START The input
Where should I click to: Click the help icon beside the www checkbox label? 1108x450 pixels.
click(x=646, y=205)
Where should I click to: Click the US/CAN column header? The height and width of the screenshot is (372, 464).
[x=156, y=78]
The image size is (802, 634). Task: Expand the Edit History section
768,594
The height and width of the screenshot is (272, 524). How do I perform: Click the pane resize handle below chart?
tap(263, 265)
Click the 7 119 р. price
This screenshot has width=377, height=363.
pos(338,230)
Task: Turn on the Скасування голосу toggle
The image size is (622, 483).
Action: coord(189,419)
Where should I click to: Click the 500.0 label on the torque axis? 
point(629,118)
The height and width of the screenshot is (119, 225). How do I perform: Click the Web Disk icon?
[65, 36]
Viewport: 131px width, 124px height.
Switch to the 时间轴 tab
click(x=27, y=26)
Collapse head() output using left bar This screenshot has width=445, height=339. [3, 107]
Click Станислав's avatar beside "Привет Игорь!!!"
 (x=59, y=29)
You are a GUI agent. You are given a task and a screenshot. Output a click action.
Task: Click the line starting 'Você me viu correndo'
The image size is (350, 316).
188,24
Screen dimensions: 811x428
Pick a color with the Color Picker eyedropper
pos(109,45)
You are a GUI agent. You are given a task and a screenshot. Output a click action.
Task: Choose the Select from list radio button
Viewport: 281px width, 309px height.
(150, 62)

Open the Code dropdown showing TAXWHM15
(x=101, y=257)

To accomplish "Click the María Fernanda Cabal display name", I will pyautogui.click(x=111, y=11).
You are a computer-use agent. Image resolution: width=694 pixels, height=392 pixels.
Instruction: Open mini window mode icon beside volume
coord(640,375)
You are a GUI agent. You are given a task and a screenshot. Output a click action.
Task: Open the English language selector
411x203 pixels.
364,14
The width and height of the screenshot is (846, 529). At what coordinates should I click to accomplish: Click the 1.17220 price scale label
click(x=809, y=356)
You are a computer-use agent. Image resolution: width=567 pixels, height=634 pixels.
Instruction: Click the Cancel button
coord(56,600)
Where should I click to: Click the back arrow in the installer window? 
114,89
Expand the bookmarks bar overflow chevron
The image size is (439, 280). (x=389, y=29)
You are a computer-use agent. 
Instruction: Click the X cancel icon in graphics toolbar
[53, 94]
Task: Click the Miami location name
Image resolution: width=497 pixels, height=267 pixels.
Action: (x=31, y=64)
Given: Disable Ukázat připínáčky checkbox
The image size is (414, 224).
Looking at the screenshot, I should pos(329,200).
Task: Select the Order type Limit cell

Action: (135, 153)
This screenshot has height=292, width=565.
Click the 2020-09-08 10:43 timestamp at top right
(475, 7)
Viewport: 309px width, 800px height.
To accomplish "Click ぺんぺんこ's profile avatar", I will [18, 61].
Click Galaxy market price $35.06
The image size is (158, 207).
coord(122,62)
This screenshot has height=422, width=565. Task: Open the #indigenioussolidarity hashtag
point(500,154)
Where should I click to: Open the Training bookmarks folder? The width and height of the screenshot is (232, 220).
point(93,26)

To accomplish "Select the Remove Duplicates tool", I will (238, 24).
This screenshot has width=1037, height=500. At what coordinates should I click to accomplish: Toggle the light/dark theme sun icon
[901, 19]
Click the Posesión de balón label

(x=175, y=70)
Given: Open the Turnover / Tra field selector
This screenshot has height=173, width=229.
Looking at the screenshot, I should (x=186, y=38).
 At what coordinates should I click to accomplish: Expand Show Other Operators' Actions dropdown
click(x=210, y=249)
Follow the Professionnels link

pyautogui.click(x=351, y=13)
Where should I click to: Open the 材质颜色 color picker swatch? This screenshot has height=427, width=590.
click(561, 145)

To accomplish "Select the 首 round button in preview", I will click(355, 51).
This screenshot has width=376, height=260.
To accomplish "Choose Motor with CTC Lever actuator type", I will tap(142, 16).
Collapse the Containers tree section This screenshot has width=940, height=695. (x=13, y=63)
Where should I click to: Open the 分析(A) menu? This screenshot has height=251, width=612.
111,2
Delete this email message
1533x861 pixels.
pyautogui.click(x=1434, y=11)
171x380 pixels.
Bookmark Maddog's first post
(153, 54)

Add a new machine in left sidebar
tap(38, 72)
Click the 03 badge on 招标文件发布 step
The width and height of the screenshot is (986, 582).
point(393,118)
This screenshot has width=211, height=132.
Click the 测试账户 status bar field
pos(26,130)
END The input
**Task item:** Write out exactly the lines between the start of the entries and the line containing "Click the 7 119 р. price", including that line and the first one.

**Expected output:**
Where should I click to: Click the help icon beside the www checkbox label? 1108x450 pixels.
click(x=646, y=205)
Where should I click to: Click the US/CAN column header? The height and width of the screenshot is (372, 464).
[x=156, y=78]
The image size is (802, 634). Task: Expand the Edit History section
768,594
The height and width of the screenshot is (272, 524). How do I perform: Click the pane resize handle below chart?
tap(263, 265)
Click the 7 119 р. price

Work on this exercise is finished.